Acrylic paint is fast-drying paint containing
pigment suspended in an acrylic polymer emulsion .
Acrylic paints can be diluted with water, but become water-resistant
when dry. Depending on how much the paint is diluted (with water),
the finished acrylic painting can resemble a watercolour or
an oil painting .
Acrylics were first available commercially in the 1940s, although
experimental forms of acrylic resin paints had been developed as early
as the 1920s in the U.S. and earlier in Germany. The first commercially
available acrylic paints were actually oil compatible.
Acrylics are sometimes used in place of watercolors because acrylics
dry closer to the desired color (slightly darker, usually) while watercolors
dry lighter (and often unpredictably, especially for beginning artists).
Acrylics are often used as an alternative to oil
paints because acrylics dry much faster (usually within an hour
or even as little as less than a minute, depending on brand and thickness
of application).

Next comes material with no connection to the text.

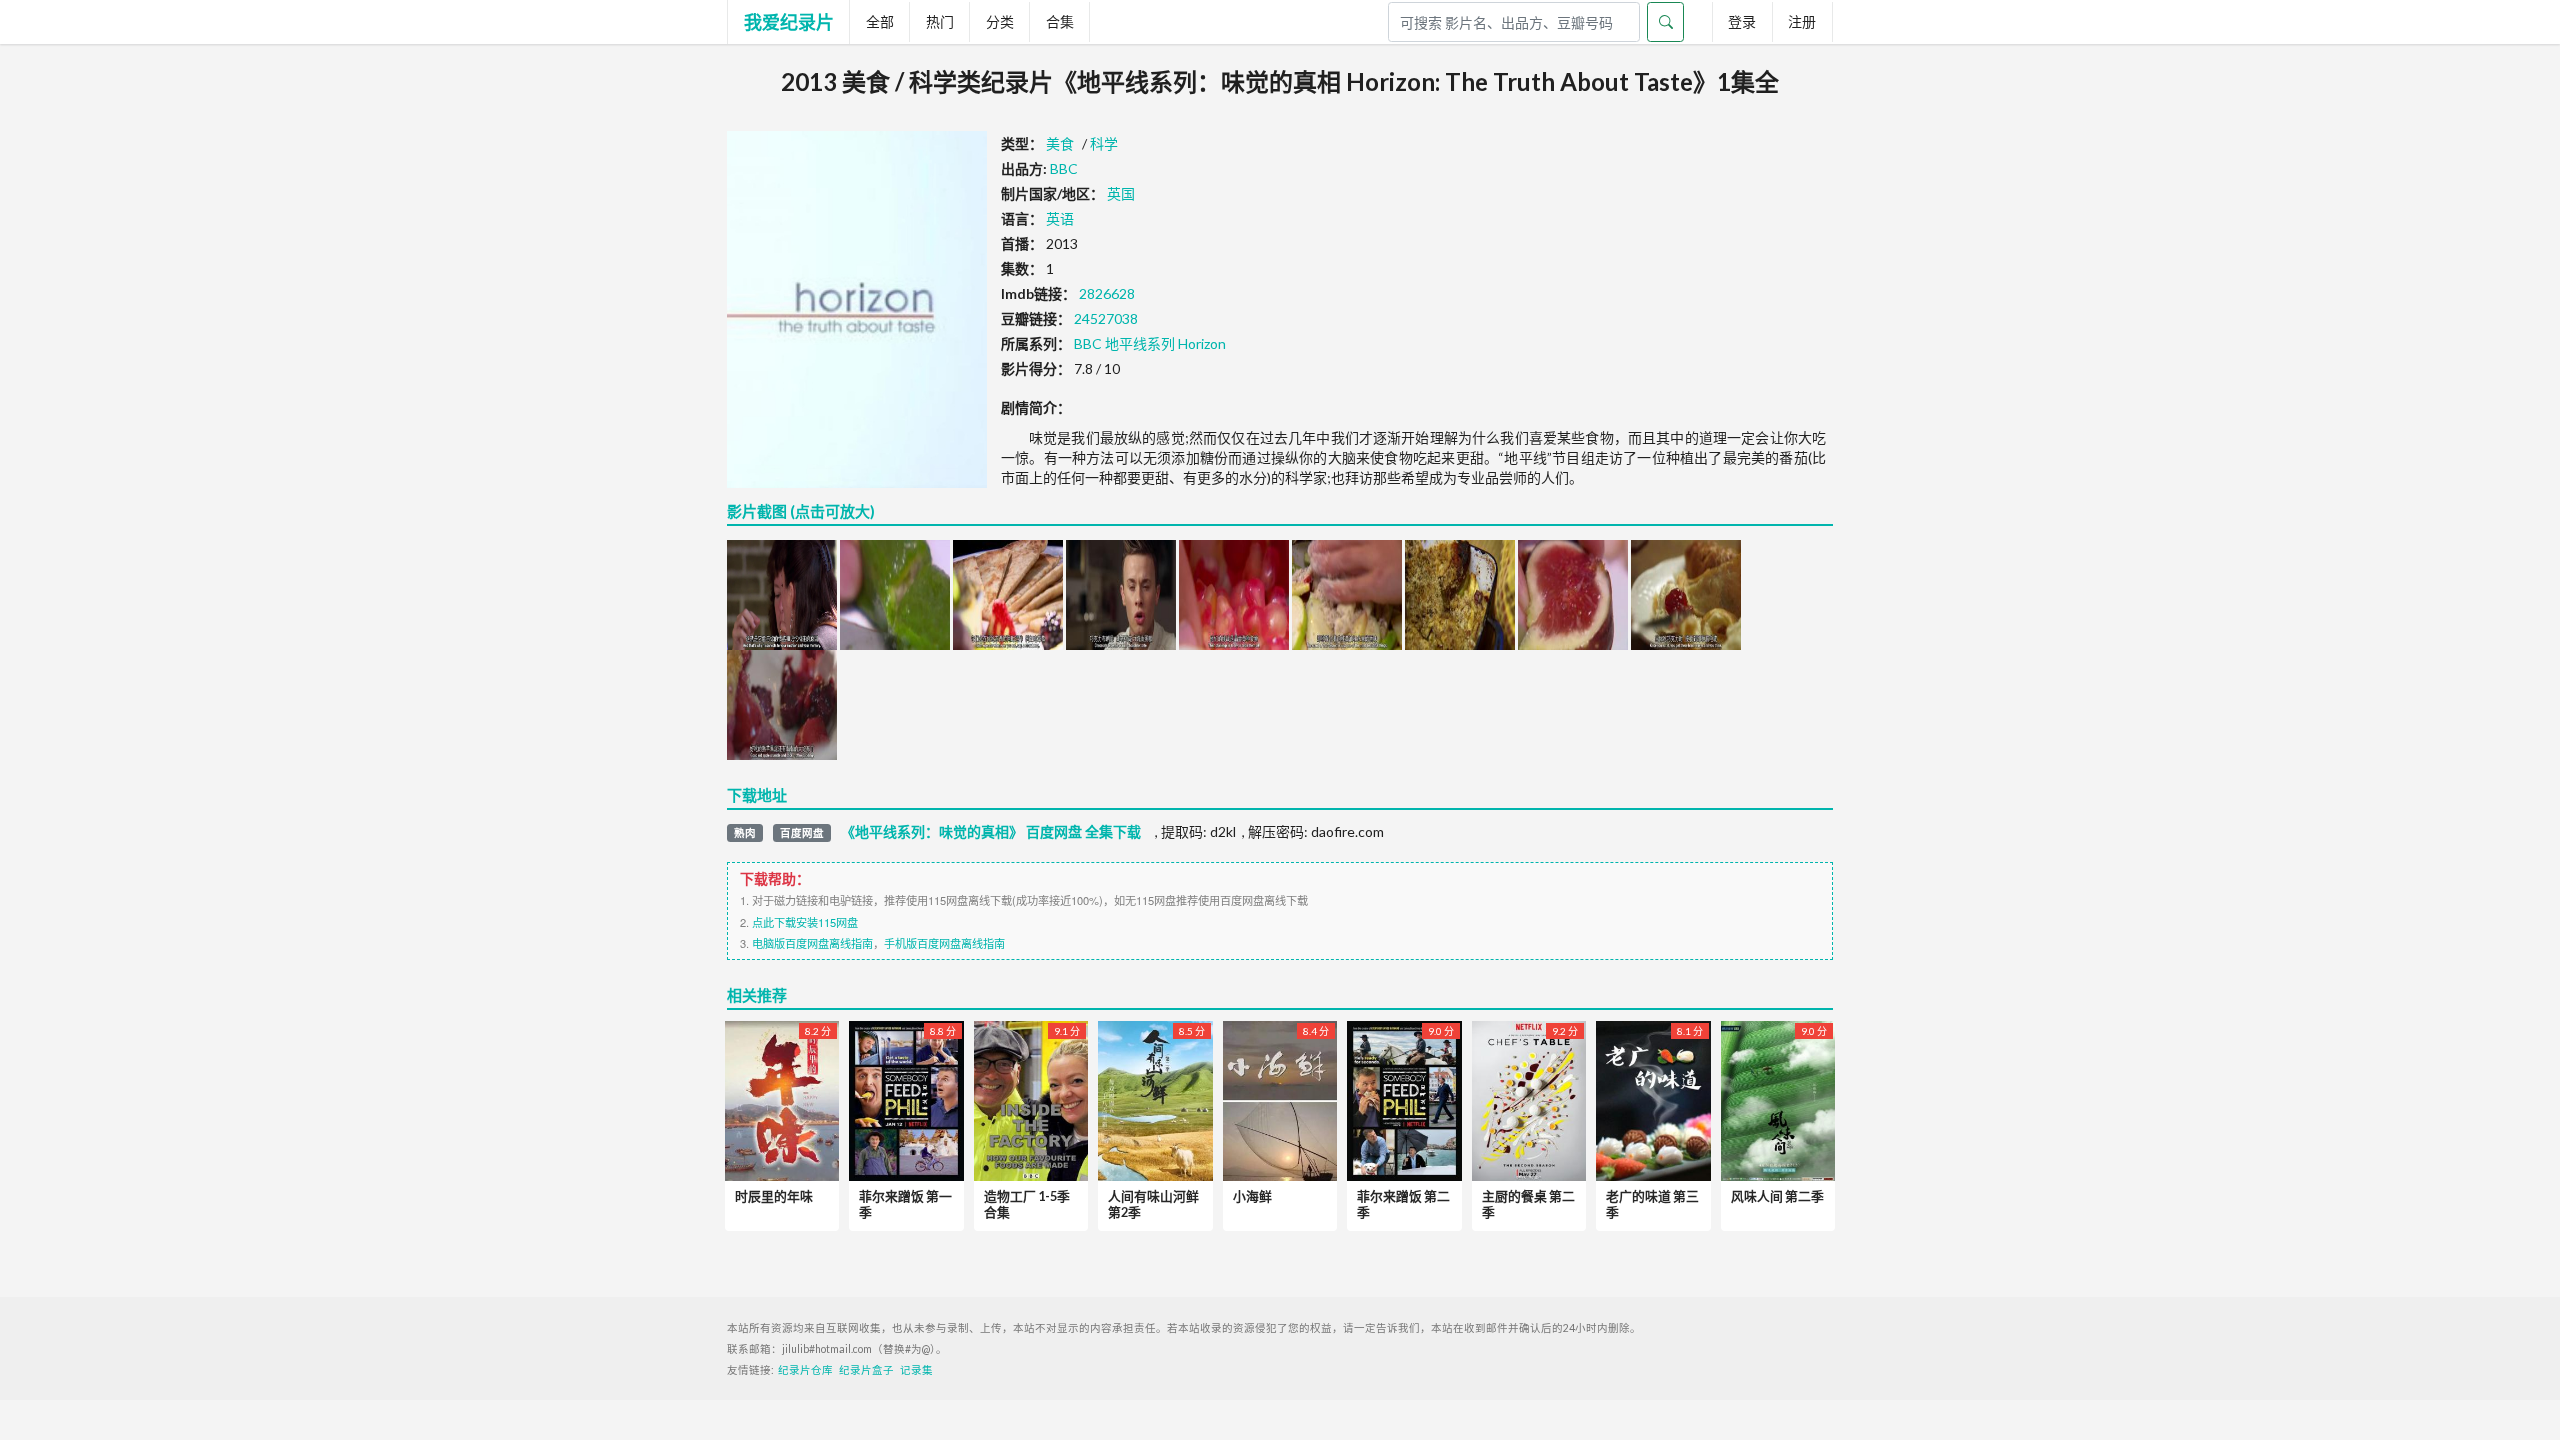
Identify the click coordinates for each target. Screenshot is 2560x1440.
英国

Oil paints, which consist of pigment suspended in
an oil (usually linseed ,
or other natural oil) base, can take a very long time to dry: a few
weeks or as long as several months. Acrylic paints can achieve an
oil-paint-like effect, and do so in much less time. Though applied
to look like oil paints, acrylics are somewhat limited due to the
superior colour range of oil paints, and the fact that acrylic paints
dry to a shiny, smooth effect—not surprising since acrylic paints
are, basically, plastic. Accordingly, acrylic paint cannot be removed
with turpentine ,
mineral spirits (also known as white spirits), ammonia ,
or rubbing
alcohol .
Acrylic painters modify the appearance, hardness, flexibility, texture,
and other characteristics of the paint surface using acrylic mediums.

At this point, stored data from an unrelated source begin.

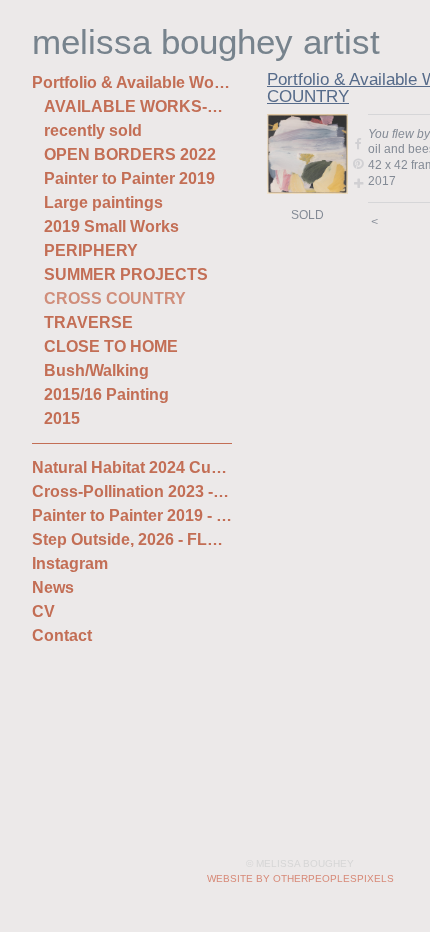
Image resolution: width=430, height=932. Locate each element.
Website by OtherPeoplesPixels (300, 878)
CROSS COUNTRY (115, 298)
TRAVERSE (88, 322)
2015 (62, 418)
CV (43, 611)
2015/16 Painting (106, 394)
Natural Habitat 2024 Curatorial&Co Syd (132, 467)
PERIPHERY (91, 250)
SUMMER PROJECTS (126, 274)
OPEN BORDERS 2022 (130, 154)
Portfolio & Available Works (132, 82)
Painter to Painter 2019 (129, 178)
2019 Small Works (111, 226)
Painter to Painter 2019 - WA (132, 515)
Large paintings (103, 202)
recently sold (93, 130)
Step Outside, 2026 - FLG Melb (132, 539)
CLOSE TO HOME (111, 346)
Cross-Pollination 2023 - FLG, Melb (132, 491)
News (53, 587)
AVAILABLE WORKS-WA (138, 106)
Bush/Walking (96, 370)
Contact (62, 635)
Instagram (70, 563)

Watercolor and oil painters also use various mediums, but the range
of acrylic mediums is much greater. Acrylics have the ability to bond
to many different surfaces, and mediums can be used to adjust their
binding characteristics. Mediums can change the sheen from gloss to
matte, or can add iridescence or texture to the surface. They can also
be used to build thick layers of paint: gel and molding paste mediums
are sometimes used to create paintings with relief features that are
literally sculptural.
Acrylic paintings, ideally, should be recognized as being as different
from oil paintings as watercolors are — in other words, as a distinct
art medium with its own advantages as well as limitations, rather than
as a stand-in for another meduim. There are techniques which are available
only to acrylic painters, as well as restrictions unique to acrylic
painting. Therefore, judging an acrylic painting as though it were
an oil painting (or a watercolour) is not always appropriate.
Although the permanency of acrylics is sometimes debated by conservators,
they appear more stable than oil paints. Whereas oil paints normally
turn yellow as they age/dry(oxidize), acrylic paints, at least in the
50 years since invention, do not yellow, crack, or change.